That's right, no Shia LaBeouf, no Megan Fox, and only the most recognizable of the transformers (meaning no insulting caricatures and no testicle-bots).
Transformers: War for CybertronPublisher: Activision
Platform: Xbox 360 (Reviewed), PlayStation 3, PC, Nintendo DS
ESRB Rating: Teen
Developer: High Moon
Release Date: 2010-06-22
Thanks to and because of Michael Bay's cinematic monstrosities that just so happen to feature hyperrealistic depictions of the iconic characters, the Transformers are bona fide icons of "cool" in 2010. If you like Bay's movies, you acknowledge that simply watching the robots is typically the best part of those movies. If you don't, part of the reason for your disdain toward the current incarnation of the robots is almost always the high regard with which you hold the original cartoons. Regardless of the differing opinions, the Transformers are a part of pop culture in a way that they haven't been since the mid-'80s.
Big, giant robots that can turn into cars and trucks and planes and tanks are kinda badass. That's all there is to it.
As such, it shouldn't take much to turn a game featuring the big, giant robots into an entertaining experience. Honestly, even a poor game turns decent when you get to control a Transformer, and a decent game turns fun. Thanks partially to the fact that it's not tied down to a specific movie, Transformers: War for Cybertron is a decent game. And it's seriously fun.
The design of the game can leave you reeling at first glance. The highly recognizable Unreal Engine and the over-the-shoulder perspective ensure that Gears of War will be the first reference that comes to mind. The lack of a distinct cover system other than "get behind this crate and wait for the shooting to stop" gives it more of a Halo feel gameplay-wise, however, and the "progress to a checkpoint amidst heavy gunfire from respawning baddies" thing that never fails to frustrate the hell out of the Call of Duty rookie makes a few appearances as well. Competitive multiplayer play actually owes a lot to Call of Duty (as does, I suppose, just about any decent multiplayer experience since Modern Warfare), with its ranking system and prestige options, while a now-standard "horde"-style mode (à la Gears of War 2) is included as well. It's a hodgepodge of successful shooter mechanics, pulled at will depending on the whims of the developers.
And it works. This is what's fascinating.
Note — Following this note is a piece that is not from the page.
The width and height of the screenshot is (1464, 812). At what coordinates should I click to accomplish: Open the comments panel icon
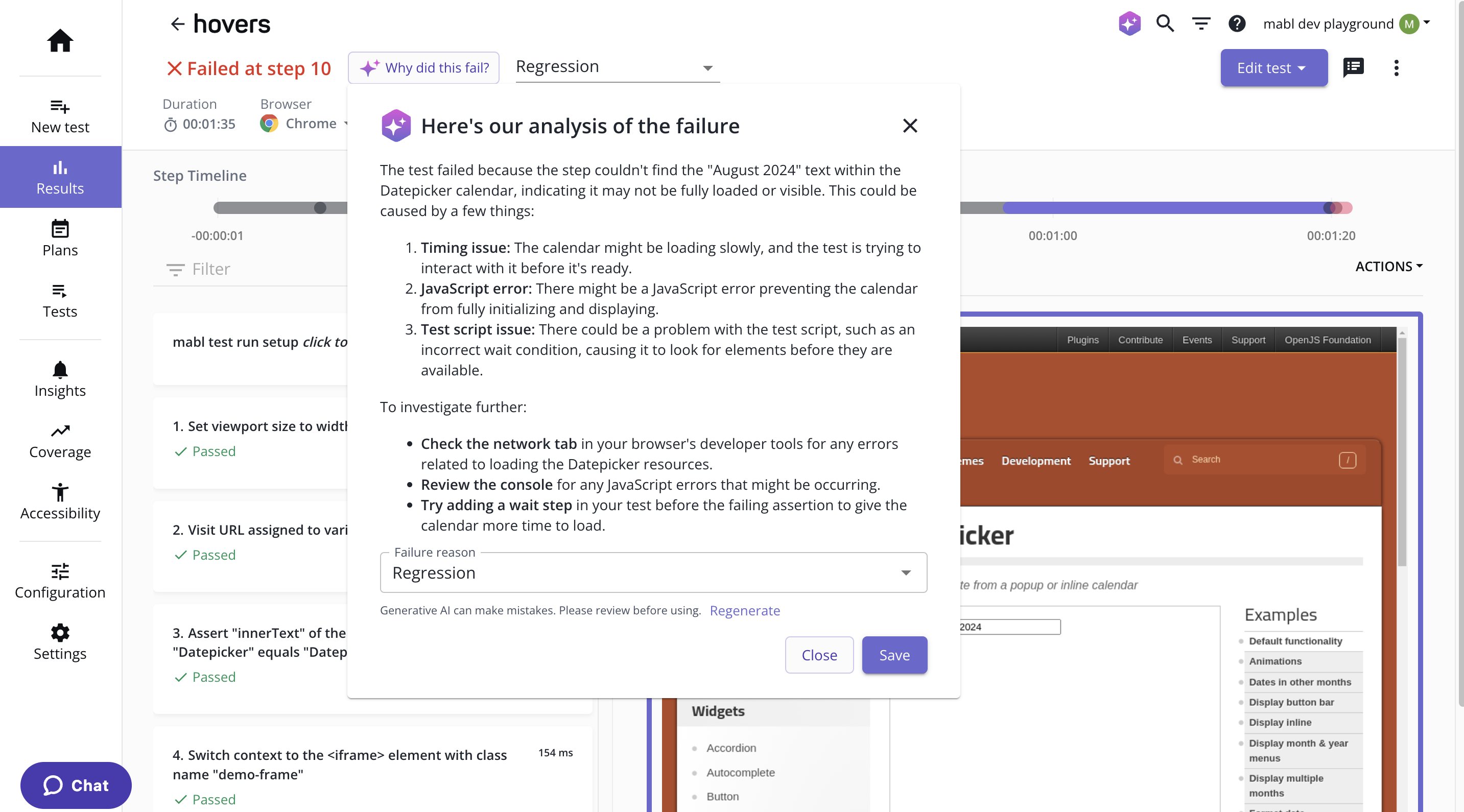(1353, 67)
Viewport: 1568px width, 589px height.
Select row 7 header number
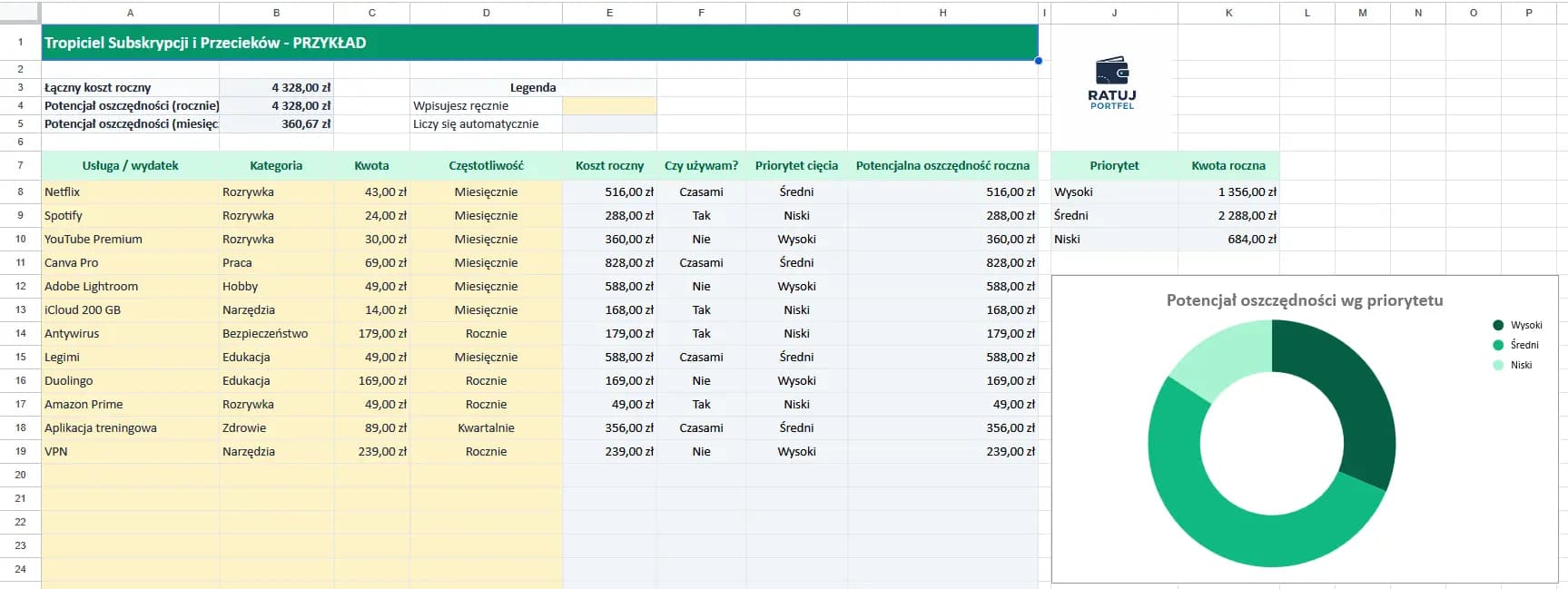click(20, 165)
Given that the human world is nowhere to be seen -- that's right, no Shia LaBeouf, no Megan Fox, and only the most recognizable of the transformers (meaning no insulting caricatures and no testicle-bots) -- part of the reason that it works is simply the refreshing, decidedly retro window onto the Transformers that we are given. Michael Bay's, uh, "innovations" are nowhere to be seen, and that's refreshing enough in 2010 to give this game a head start on any of the current generation's other Transformers games so far.
This particular theory of the game's success is particularly appealing when you start to notice the game's flaws. The level design in the campaign is particularly appalling at times, usually consisting of giant rooms in which you defeat wave after wave of enemies connected by tunnels in which you refuel your ammo and your health. It's a very, very repetitive mechanic, entirely bereft of puzzle solving or exploration (aside from the "collectible hunt" of two of the achievements), and while the levels seem incredibly long at first, the realization that they are only so because some excuse is made to throw group after group after group of enemies at you in a single room makes it feel like a cheat. It even features the even-less-fun cousin of the escort mission: the "keep the sitting duck alive" mission. This is not a fun mission. Developers: never ever do this, ever again.
Still, any character will only go so far in an average game, and War for Cybertron is actually pulling an audience with the sort of devotion usually reserved for all of the games that it pulls all of its most notable traits from. The control feels perfectly adequate, the buttons are mapped in a way that makes you feel like you've played this game before, and the multiplayer competition is skilled and passionate, but that's still typically not enough to separate a game from the pack.
It could well be a simple matter of timing. We are in a summer during which we are awaiting the next iterations of the major franchises -- the hype trains for Halo: Reach, Gears of War 3, and Call of Duty: Black Ops have just started rolling, and gamers are more than happy to play something new in that vein until those huge releases finally arrive. It's a change of pace from the slowly-growing-stale stalwarts that have dominated online play since they arrived. It's a stopgap, a perfectly timed release that capitalizes on a fantastic known quantity of a universe to appeal to the fickle taste of the so-called "core gamer".
I'm almost ashamed that it works, but it does. Transformers: War for Cybertron, despite doing almost everything it does in an utterly average way, is a fun diversion that'll keep multiplayer gamers busy until the next big thing arrives. At the very least, it's the best way to inhabit the Transformer of your choice on the current generation of consoles.